# What is required
Print each of the following records word for word, with nothing changed, added, or left out.

START Task inputs

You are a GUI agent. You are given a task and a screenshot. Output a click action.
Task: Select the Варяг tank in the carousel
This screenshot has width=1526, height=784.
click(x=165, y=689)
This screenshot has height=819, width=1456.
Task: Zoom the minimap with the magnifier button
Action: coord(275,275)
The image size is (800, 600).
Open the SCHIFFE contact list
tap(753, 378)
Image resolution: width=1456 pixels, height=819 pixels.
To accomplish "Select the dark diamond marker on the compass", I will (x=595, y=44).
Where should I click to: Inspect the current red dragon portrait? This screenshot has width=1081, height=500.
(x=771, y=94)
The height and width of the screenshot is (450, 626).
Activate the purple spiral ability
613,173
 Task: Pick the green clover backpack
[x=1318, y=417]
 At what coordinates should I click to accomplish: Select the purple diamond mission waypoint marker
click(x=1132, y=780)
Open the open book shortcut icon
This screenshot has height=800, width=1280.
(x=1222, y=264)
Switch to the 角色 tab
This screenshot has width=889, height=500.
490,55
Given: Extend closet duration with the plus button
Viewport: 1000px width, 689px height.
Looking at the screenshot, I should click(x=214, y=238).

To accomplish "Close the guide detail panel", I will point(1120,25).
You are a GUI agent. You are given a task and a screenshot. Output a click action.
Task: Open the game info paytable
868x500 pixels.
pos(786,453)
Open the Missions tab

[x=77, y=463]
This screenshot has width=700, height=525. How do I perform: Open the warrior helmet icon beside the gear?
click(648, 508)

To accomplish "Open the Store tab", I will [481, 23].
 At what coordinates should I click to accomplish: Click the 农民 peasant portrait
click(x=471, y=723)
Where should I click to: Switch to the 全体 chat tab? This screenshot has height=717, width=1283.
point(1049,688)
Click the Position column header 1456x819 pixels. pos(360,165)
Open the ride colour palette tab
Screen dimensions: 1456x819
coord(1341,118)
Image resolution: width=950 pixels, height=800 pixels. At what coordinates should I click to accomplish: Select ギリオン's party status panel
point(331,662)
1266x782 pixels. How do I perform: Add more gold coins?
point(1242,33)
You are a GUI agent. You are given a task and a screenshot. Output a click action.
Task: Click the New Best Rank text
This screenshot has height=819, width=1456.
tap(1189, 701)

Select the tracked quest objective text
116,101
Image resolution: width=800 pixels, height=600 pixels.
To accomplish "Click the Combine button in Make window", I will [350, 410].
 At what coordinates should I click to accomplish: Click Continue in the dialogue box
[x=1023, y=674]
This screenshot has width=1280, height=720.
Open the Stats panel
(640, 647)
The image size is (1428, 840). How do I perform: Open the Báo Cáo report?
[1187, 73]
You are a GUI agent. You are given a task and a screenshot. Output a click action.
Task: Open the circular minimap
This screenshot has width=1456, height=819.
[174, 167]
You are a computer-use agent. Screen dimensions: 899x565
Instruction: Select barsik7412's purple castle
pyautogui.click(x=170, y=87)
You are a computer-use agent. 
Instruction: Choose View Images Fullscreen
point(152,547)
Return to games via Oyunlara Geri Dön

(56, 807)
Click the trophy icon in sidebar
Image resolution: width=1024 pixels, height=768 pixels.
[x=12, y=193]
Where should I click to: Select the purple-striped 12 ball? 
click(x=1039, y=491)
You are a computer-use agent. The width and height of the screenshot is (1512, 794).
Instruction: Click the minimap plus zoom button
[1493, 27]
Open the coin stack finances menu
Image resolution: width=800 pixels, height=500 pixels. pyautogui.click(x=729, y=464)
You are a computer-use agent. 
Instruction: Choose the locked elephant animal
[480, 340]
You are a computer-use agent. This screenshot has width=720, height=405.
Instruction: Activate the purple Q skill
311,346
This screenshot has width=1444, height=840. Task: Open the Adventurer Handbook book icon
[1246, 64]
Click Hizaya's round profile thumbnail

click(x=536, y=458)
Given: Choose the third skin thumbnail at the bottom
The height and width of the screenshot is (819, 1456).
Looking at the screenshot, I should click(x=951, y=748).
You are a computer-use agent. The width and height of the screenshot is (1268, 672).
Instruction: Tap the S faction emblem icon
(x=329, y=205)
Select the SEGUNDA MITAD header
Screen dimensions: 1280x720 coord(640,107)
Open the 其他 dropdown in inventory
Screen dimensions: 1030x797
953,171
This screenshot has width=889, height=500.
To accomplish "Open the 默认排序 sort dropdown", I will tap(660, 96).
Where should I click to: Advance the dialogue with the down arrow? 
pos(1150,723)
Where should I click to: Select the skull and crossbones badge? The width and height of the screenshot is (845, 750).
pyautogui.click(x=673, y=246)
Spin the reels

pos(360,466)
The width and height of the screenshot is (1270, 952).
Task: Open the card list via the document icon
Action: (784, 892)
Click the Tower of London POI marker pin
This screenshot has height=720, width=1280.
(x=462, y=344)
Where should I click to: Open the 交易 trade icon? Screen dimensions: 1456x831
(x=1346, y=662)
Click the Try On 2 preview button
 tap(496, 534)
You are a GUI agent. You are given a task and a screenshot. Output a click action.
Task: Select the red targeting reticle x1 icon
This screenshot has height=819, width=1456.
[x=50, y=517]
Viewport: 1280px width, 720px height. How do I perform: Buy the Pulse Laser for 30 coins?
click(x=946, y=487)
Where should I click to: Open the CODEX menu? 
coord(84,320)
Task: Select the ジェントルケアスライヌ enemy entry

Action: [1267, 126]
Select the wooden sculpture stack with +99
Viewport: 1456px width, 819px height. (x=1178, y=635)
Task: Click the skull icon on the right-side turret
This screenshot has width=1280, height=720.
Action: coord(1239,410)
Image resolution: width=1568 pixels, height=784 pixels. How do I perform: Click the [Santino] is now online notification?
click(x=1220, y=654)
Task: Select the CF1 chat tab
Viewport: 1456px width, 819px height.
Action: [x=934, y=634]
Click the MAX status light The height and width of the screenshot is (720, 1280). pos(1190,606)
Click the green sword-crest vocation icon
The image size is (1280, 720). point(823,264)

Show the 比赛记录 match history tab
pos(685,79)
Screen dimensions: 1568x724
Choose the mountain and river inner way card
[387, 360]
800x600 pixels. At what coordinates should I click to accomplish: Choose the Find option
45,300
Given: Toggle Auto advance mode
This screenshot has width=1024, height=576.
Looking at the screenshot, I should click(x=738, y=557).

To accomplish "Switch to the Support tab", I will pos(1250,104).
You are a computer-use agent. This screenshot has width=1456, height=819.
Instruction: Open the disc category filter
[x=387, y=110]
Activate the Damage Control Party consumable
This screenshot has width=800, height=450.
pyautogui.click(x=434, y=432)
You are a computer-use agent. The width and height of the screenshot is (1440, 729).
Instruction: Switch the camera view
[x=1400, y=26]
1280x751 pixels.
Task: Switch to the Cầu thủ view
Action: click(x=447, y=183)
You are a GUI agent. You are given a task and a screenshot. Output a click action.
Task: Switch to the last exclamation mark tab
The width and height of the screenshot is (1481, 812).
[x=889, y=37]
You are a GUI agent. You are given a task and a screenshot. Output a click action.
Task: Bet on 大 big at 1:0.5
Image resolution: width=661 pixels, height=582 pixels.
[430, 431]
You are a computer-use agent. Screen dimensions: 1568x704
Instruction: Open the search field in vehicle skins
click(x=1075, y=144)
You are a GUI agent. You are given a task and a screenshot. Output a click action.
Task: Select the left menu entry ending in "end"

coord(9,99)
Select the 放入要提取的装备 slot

END Task inputs

# Output of the task
You are a GUI agent. You are given a task and a screenshot. Output a click action.
Task: Select the Варяг tank in the carousel
This screenshot has width=1526, height=784.
click(x=165, y=689)
This screenshot has height=819, width=1456.
Task: Zoom the minimap with the magnifier button
Action: coord(275,275)
The image size is (800, 600).
Open the SCHIFFE contact list
tap(753, 378)
Image resolution: width=1456 pixels, height=819 pixels.
To accomplish "Select the dark diamond marker on the compass", I will (x=595, y=44).
Where should I click to: Inspect the current red dragon portrait? This screenshot has width=1081, height=500.
(x=771, y=94)
The height and width of the screenshot is (450, 626).
Activate the purple spiral ability
613,173
 Task: Pick the green clover backpack
[x=1318, y=417]
 At what coordinates should I click to accomplish: Select the purple diamond mission waypoint marker
click(x=1132, y=780)
Open the open book shortcut icon
This screenshot has height=800, width=1280.
(x=1222, y=264)
Switch to the 角色 tab
This screenshot has width=889, height=500.
490,55
Given: Extend closet duration with the plus button
Viewport: 1000px width, 689px height.
Looking at the screenshot, I should click(x=214, y=238).

To accomplish "Close the guide detail panel", I will point(1120,25).
You are a GUI agent. You are given a task and a screenshot. Output a click action.
Task: Open the game info paytable
868x500 pixels.
pos(786,453)
Open the Missions tab

[x=77, y=463]
This screenshot has width=700, height=525. How do I perform: Open the warrior helmet icon beside the gear?
click(648, 508)

To accomplish "Open the Store tab", I will [481, 23].
 At what coordinates should I click to accomplish: Click the 农民 peasant portrait
click(x=471, y=723)
Where should I click to: Switch to the 全体 chat tab? This screenshot has height=717, width=1283.
point(1049,688)
Click the Position column header 1456x819 pixels. pos(360,165)
Open the ride colour palette tab
Screen dimensions: 1456x819
coord(1341,118)
Image resolution: width=950 pixels, height=800 pixels. At what coordinates should I click to accomplish: Select ギリオン's party status panel
point(331,662)
1266x782 pixels. How do I perform: Add more gold coins?
point(1242,33)
You are a GUI agent. You are given a task and a screenshot. Output a click action.
Task: Click the New Best Rank text
This screenshot has height=819, width=1456.
tap(1189, 701)

Select the tracked quest objective text
116,101
Image resolution: width=800 pixels, height=600 pixels.
To accomplish "Click the Combine button in Make window", I will [350, 410].
 At what coordinates should I click to accomplish: Click Continue in the dialogue box
[x=1023, y=674]
This screenshot has width=1280, height=720.
Open the Stats panel
(640, 647)
The image size is (1428, 840). How do I perform: Open the Báo Cáo report?
[1187, 73]
You are a GUI agent. You are given a task and a screenshot. Output a click action.
Task: Open the circular minimap
This screenshot has width=1456, height=819.
[174, 167]
You are a computer-use agent. Screen dimensions: 899x565
Instruction: Select barsik7412's purple castle
pyautogui.click(x=170, y=87)
You are a computer-use agent. 
Instruction: Choose View Images Fullscreen
point(152,547)
Return to games via Oyunlara Geri Dön

(56, 807)
Click the trophy icon in sidebar
Image resolution: width=1024 pixels, height=768 pixels.
[x=12, y=193]
Where should I click to: Select the purple-striped 12 ball? 
click(x=1039, y=491)
You are a computer-use agent. The width and height of the screenshot is (1512, 794).
Instruction: Click the minimap plus zoom button
[1493, 27]
Open the coin stack finances menu
Image resolution: width=800 pixels, height=500 pixels. pyautogui.click(x=729, y=464)
You are a computer-use agent. 
Instruction: Choose the locked elephant animal
[480, 340]
You are a computer-use agent. This screenshot has width=720, height=405.
Instruction: Activate the purple Q skill
311,346
This screenshot has width=1444, height=840. Task: Open the Adventurer Handbook book icon
[1246, 64]
Click Hizaya's round profile thumbnail

click(x=536, y=458)
Given: Choose the third skin thumbnail at the bottom
The height and width of the screenshot is (819, 1456).
Looking at the screenshot, I should click(x=951, y=748).
You are a computer-use agent. The width and height of the screenshot is (1268, 672).
Instruction: Tap the S faction emblem icon
(x=329, y=205)
Select the SEGUNDA MITAD header
Screen dimensions: 1280x720 coord(640,107)
Open the 其他 dropdown in inventory
Screen dimensions: 1030x797
953,171
This screenshot has width=889, height=500.
To accomplish "Open the 默认排序 sort dropdown", I will tap(660, 96).
Where should I click to: Advance the dialogue with the down arrow? 
pos(1150,723)
Where should I click to: Select the skull and crossbones badge? The width and height of the screenshot is (845, 750).
pyautogui.click(x=673, y=246)
Spin the reels

pos(360,466)
The width and height of the screenshot is (1270, 952).
Task: Open the card list via the document icon
Action: (784, 892)
Click the Tower of London POI marker pin
This screenshot has height=720, width=1280.
(x=462, y=344)
Where should I click to: Open the 交易 trade icon? Screen dimensions: 1456x831
(x=1346, y=662)
Click the Try On 2 preview button
 tap(496, 534)
You are a GUI agent. You are given a task and a screenshot. Output a click action.
Task: Select the red targeting reticle x1 icon
This screenshot has height=819, width=1456.
[x=50, y=517]
Viewport: 1280px width, 720px height. How do I perform: Buy the Pulse Laser for 30 coins?
click(x=946, y=487)
Where should I click to: Open the CODEX menu? 
coord(84,320)
Task: Select the ジェントルケアスライヌ enemy entry

Action: [1267, 126]
Select the wooden sculpture stack with +99
Viewport: 1456px width, 819px height. (x=1178, y=635)
Task: Click the skull icon on the right-side turret
This screenshot has width=1280, height=720.
Action: coord(1239,410)
Image resolution: width=1568 pixels, height=784 pixels. How do I perform: Click the [Santino] is now online notification?
click(x=1220, y=654)
Task: Select the CF1 chat tab
Viewport: 1456px width, 819px height.
Action: [x=934, y=634]
Click the MAX status light The height and width of the screenshot is (720, 1280). pos(1190,606)
Click the green sword-crest vocation icon
The image size is (1280, 720). point(823,264)

Show the 比赛记录 match history tab
pos(685,79)
Screen dimensions: 1568x724
Choose the mountain and river inner way card
[387, 360]
800x600 pixels. At what coordinates should I click to accomplish: Choose the Find option
45,300
Given: Toggle Auto advance mode
This screenshot has width=1024, height=576.
Looking at the screenshot, I should click(x=738, y=557).

To accomplish "Switch to the Support tab", I will pos(1250,104).
You are a computer-use agent. This screenshot has width=1456, height=819.
Instruction: Open the disc category filter
[x=387, y=110]
Activate the Damage Control Party consumable
This screenshot has width=800, height=450.
pyautogui.click(x=434, y=432)
You are a computer-use agent. The width and height of the screenshot is (1440, 729).
Instruction: Switch the camera view
[x=1400, y=26]
1280x751 pixels.
Task: Switch to the Cầu thủ view
Action: click(x=447, y=183)
You are a GUI agent. You are given a task and a screenshot. Output a click action.
Task: Switch to the last exclamation mark tab
The width and height of the screenshot is (1481, 812).
[x=889, y=37]
You are a GUI agent. You are given a task and a screenshot. Output a click action.
Task: Bet on 大 big at 1:0.5
Image resolution: width=661 pixels, height=582 pixels.
[430, 431]
You are a computer-use agent. Screen dimensions: 1568x704
Instruction: Open the search field in vehicle skins
click(x=1075, y=144)
You are a GUI agent. You are given a task and a screenshot. Output a click action.
Task: Select the left menu entry ending in "end"

coord(9,99)
Select the 放入要提取的装备 slot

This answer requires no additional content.